Figure 38: Coronal spine

Coronal spine.

• one

  Iliac crest

• ii

  Sacrum

• 3

  Vertebrae

• four

  Ribs

This is a coronal prototype through the back. Often more than than one prototype is required to see the whole spine. The sacrum extends just beyond the iliac wing. Tapering of the spine in the sacrococcygeal region is normal. The examiner should carefully assess for angulation or deformity of the spine and ensure that no hemivertebrae are seen. A slight expansion of the width of the lumbar spine is common.

Effigy 39: Coronal spine – sacrum

Coronal spine – sacrum.

• 1

  Iliac crest

• ii

  Sacrum

• 3

  Vertebrae

This is a coronal prototype through the back designed to more than carefully assess the base of operations of the spine. Sacrococcygeal tapering of the spine is normal; the sacrum extends just below the iliac wing. Separation of the lateral ossification centres or lack of visualisation of the central ossification centres may signal a spinal defect. Occasionally the central ossification centres are not seen due to shadowing artefact from the adjacent iliac wing, angling abroad from a true coronal prototype to an oblique coronal image should assist avert this shadow artefact.

Figure xl: Axial spine images

The whole spine should be assessed in transverse department, this is all-time done past running upward and downwardly the spine in real time merely representative images of each role of the spine can be taken. The 3 ossification centres form an approximately equilateral triangle throughout the length of the spine. Spreading of the laminae to grade a more obtuse angled triangle may signal open up spina bifida. The operator should look for an intact skin line over the spine throughout, taking particular attention to ensure that there are no cysts or masses visible on the back.

Figure 41: Femur

Femur.

• 1

  Femur

• two

  Posterior acoustic shadow

The calcified bone is actually the femoral diaphysis, the epiphyseal ends practice not lapidify until afterward in pregnancy. The image should exist taken with the femur horizontal (perpendicular to the ultrasound beam). ³⁷ This makes information technology easier to see the full extent of the bone and avoid foreshortening.

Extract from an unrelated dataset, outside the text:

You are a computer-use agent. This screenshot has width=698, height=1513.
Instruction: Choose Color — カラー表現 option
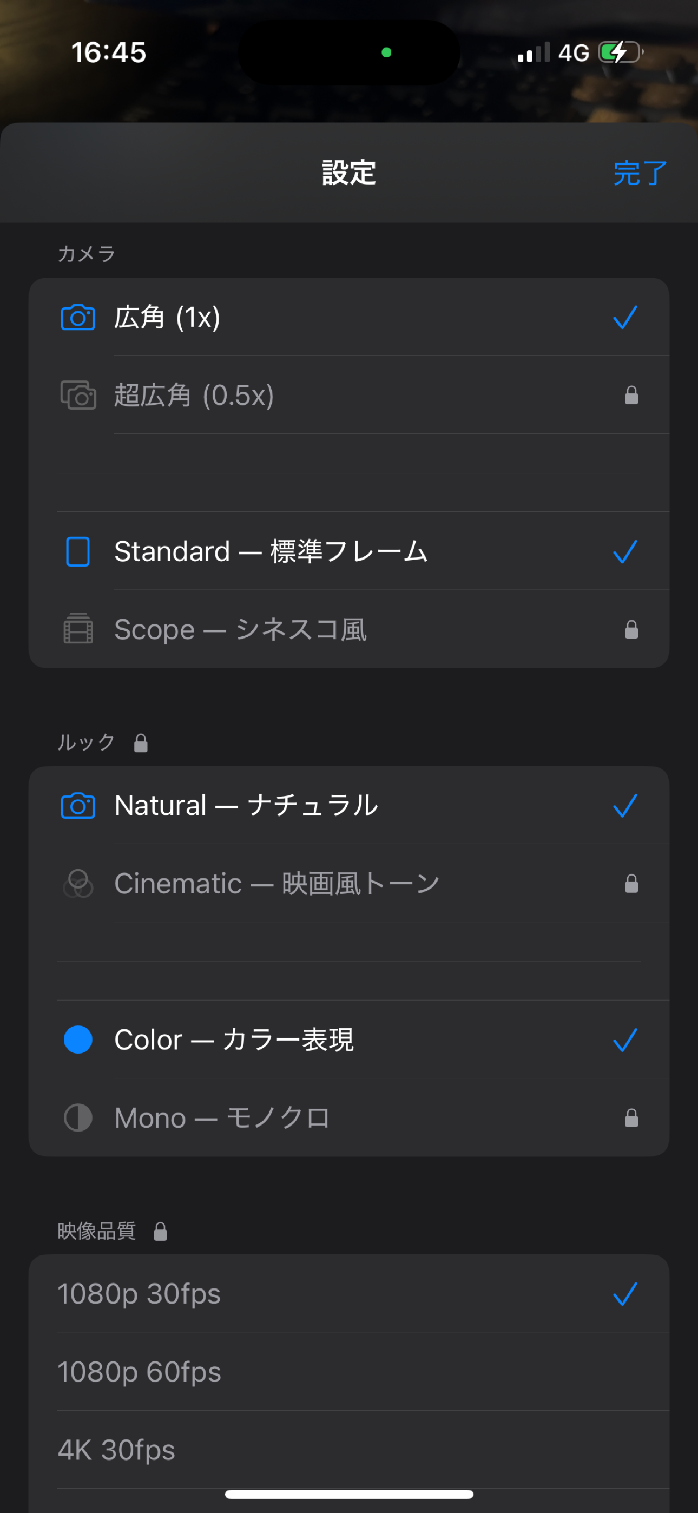349,1040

When the total length of the femur is on the screen at that place is often a posterior acoustic shadow noted.

Measure the femur horizontally across the ossified diaphysis down the eye of the shaft of the bone avoiding whatever triangular echogenic extensions (seldom seen before the third trimester). A measurement less than the 2.5th centile may increment the take a chance of aneuploidy and raise concerns about skeletal dysplasia. ³⁸

Figure 42: Leg bones and Figure 43: Heel

Heel.

In that location is a right angle between the sloe of the foot and the leg bones.

• 1

  Tibia

• 2

  Fibula

• 3

  Heel

Two long bones should be seen in each leg. The tibia and fibula are of equal length. A sagittal side on image of each leg will demonstrate the ankle to exist correctly orientated. In order to exclude talipes the heel should be 'square' with the sole of the foot orientated at right angles to the leg basic. The sole of the foot and the length of tibia and fibula should non be able to be seen in the aforementioned prototype.

Figure 44: Feet

Anxiety.

5 toes are identified on each foot.

This epitome is used to ensure that at that place are a correct number of toes on each foot. The leg should not exist visible in aforementioned airplane equally the sole of the foot. The 2nd toe can be longer than the keen toe. There should be no cleft in the human foot. The toes are best counted when they are pointing up towards the transducer.

Effigy 45: Humerus

The humerus is best measured with it lying horizontal across the screen (perpendicular to the sound beam). ³⁷ This makes it easier to see the total extent of the bone and avoid foreshortening. Less than the ii.5th centile may increase the risk of aneuploidy and raise concerns about skeletal dysplasia. ³⁸

Figure 46: Forearm

Forearm.

The ulna is longer than the radius at the elbow.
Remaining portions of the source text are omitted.